PAGE TEXT
=-=-=

Updated: Jun 18, 2023

I believe there is nothing more painful than not being able to be Your true self. The You that you know deep down You are, the You who is screaming to come out but a You, you are certain that people around you will never accept because it does not fit the image they have assigned to you.


Few years ago, I came across a book titled "Dying To Live" and those words got me thinking a lot because I felt that way and they made me pay more attention to that loud voice inside me telling me that I am meant to be more, I can do more and I must experience life to the fullest, if only I remove all the invisible mental shackles I've put on me, shackles that are society expectations of who I should be.

=-=-=

DATASET
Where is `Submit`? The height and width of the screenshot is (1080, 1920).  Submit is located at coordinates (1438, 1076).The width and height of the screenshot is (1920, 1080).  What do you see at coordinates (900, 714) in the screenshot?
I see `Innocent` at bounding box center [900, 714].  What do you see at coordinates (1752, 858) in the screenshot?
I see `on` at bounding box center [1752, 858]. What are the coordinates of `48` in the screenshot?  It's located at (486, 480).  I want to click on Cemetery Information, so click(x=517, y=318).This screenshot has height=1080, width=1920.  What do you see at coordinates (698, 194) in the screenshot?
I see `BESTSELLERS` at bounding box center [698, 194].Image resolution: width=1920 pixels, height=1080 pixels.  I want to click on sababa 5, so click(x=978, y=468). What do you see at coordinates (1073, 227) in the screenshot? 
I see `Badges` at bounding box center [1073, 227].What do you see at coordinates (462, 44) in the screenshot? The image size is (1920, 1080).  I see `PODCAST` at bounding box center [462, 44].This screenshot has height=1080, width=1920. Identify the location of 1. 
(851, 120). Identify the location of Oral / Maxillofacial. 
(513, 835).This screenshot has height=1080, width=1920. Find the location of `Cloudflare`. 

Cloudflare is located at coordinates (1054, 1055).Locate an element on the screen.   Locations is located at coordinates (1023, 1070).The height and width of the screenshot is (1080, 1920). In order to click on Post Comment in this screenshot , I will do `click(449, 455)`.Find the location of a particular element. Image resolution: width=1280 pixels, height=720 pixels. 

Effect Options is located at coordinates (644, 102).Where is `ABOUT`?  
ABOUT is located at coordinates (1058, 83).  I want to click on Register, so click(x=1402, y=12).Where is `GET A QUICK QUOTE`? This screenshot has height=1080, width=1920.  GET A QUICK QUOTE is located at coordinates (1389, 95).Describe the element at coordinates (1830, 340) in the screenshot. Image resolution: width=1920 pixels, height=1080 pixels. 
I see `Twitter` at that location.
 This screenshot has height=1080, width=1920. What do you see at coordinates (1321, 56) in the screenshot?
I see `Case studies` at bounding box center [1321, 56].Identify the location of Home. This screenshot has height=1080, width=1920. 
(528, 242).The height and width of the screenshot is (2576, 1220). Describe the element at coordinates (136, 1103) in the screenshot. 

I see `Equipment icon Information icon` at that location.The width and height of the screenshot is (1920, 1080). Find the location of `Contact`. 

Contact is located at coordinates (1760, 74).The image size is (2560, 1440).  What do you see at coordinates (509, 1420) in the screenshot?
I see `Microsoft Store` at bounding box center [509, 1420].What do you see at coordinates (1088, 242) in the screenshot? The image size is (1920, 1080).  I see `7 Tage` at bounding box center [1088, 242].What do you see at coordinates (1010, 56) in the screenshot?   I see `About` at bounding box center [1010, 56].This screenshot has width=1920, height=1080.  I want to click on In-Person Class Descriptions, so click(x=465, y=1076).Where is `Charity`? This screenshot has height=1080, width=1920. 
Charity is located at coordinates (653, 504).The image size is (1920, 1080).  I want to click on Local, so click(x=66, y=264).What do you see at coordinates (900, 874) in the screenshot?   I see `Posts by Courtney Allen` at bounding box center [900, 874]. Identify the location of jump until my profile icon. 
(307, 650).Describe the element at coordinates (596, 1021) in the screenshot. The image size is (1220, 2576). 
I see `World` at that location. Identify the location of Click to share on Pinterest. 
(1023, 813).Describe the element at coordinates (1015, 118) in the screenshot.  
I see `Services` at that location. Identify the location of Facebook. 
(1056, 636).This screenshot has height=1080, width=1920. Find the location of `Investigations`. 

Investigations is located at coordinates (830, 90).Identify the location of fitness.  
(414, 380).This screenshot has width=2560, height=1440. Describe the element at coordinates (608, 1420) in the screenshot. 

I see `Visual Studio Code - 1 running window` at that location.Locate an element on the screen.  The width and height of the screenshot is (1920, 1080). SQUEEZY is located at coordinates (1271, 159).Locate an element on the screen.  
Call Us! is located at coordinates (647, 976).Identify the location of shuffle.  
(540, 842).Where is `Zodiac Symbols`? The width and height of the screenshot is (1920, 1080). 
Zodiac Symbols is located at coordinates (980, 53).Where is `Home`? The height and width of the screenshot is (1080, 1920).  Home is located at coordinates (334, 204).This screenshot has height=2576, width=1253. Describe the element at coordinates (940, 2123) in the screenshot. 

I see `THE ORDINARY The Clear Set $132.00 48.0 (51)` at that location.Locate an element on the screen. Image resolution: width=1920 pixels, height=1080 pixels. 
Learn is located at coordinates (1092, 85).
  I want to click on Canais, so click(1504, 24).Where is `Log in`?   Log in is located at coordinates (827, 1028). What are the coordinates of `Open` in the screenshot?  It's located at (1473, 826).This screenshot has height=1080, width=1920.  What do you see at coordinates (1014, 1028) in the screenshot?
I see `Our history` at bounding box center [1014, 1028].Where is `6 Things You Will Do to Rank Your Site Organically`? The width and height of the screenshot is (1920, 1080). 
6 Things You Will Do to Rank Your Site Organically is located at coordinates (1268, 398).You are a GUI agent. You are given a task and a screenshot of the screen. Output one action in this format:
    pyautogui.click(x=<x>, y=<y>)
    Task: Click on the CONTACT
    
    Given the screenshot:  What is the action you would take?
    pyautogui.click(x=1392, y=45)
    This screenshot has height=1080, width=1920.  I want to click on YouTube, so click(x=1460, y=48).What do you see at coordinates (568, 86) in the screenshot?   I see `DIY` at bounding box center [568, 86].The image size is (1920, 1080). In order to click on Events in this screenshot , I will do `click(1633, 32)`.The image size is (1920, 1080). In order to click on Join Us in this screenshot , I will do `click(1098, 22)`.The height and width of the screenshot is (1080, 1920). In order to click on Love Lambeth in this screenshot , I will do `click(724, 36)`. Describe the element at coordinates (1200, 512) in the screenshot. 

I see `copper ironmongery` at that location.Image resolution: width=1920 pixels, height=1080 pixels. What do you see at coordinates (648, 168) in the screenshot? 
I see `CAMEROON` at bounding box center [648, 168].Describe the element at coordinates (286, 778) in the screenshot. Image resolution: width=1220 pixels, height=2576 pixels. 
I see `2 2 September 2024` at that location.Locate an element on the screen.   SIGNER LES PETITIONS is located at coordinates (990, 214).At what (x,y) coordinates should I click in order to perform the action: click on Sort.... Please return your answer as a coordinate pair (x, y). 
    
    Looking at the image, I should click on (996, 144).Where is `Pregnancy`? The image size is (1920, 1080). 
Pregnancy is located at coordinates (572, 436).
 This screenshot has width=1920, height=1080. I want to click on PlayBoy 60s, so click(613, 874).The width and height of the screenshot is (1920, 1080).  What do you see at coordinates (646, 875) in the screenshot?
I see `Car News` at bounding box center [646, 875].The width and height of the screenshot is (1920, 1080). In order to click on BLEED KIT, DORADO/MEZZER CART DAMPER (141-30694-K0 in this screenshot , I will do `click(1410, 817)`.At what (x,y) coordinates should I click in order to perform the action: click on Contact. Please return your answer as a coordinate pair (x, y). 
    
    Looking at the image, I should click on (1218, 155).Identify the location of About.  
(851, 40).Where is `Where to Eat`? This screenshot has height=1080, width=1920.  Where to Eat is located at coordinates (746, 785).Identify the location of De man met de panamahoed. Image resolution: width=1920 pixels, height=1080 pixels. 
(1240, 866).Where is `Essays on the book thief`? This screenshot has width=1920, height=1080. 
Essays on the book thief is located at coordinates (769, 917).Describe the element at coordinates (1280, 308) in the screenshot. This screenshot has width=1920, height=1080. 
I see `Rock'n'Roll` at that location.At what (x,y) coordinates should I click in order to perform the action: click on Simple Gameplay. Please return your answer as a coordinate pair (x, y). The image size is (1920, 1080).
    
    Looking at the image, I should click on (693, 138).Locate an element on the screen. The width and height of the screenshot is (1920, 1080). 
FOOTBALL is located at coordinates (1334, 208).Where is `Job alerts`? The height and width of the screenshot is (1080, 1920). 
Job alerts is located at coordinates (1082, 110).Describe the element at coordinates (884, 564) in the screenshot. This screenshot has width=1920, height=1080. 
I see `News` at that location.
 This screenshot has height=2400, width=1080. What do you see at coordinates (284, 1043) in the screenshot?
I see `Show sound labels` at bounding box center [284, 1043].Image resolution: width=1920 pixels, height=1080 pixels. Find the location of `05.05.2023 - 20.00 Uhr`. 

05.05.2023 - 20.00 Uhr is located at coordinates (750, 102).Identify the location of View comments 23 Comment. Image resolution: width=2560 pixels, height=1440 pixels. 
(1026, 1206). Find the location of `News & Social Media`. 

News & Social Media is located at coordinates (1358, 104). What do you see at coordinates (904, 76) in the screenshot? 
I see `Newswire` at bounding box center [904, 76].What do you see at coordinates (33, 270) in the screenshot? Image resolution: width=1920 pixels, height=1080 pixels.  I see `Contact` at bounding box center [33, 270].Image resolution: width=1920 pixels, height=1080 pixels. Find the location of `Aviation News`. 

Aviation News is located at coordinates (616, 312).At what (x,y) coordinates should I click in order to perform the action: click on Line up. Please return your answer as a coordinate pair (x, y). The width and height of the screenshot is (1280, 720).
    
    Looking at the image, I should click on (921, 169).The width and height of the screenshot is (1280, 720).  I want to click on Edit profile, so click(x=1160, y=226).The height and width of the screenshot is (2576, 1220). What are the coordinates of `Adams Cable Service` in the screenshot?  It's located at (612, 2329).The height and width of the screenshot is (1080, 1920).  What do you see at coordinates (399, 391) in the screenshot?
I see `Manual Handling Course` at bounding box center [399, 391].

=-=-=

GIVEN REQUEST 1
Answer these questions from the post about being your true self:
(a) On what date was the post updated?
(b) What is the title of the book the writer came across?
(c) What does the writer say the invisible mental shackles are?
GIVEN REQUEST 2
Decide whether each statement agrees with the post about being your true self:
(a) The writer came across the book only recently.
(b) The writer believes nothing is more painful than not being able to be one's true self.
(c) The voice inside the writer says to settle for less.
GIVEN REQUEST 3
Write the next few sentences of the post about being your true self, picking up after its final sentence.
The data has no connection to the post about being your true self.

EXPECTED OUTPUT 1
(a) Jun 18, 2023
(b) "Dying To Live"
(c) Society expectations of who the writer should be

EXPECTED OUTPUT 2
(a) No: "Few years ago, I came across a book"
(b) Yes: "I believe there is nothing more painful than not being able to be Your true self."
(c) No: "telling me that I am meant to be more, I can do more and I must experience life to the fullest"

EXPECTED OUTPUT 3
I remember when I was a teenager around 14 years of age, I wanted to buy a pretty white dress with black dots that I saw in a shop, it was such an elegant outfit, my first decision about what I was wearing, my dad gave me the money to purchase it without question, I was ecstatic. But the moment my mother saw the dress she disapproved completely and made me return to the shop to exchange it for a dress she judged more fitting for me. I recall all the times I disappointed her with my actions and by vocalizing my thoughts, she always wanted me to be more like her, and sometimes I would get so ANGRY at her, and in not-so-nice words, I would tell her this is ME, I am not you, but every time our family members walked into our fights, I was automatically the bad guy, blamed and judged harshly for disrespecting my mother, who gave me life, and no one cared about the specifics or my feelings. For a long time, I resented her for it, but now that I'm older, I realize she wanted and always wanted the best for me, albeit on her own terms.


When you spend your formative years in an environment that constantly disapproves of you, that negative energy becomes internalized and can hinder you from living in accordance with your innermost desires. Even if you consider yourself a nonconformist, repeatedly hearing certain phrases over time can become ingrained in your psyche and subconsciously prevent you from living on your own terms.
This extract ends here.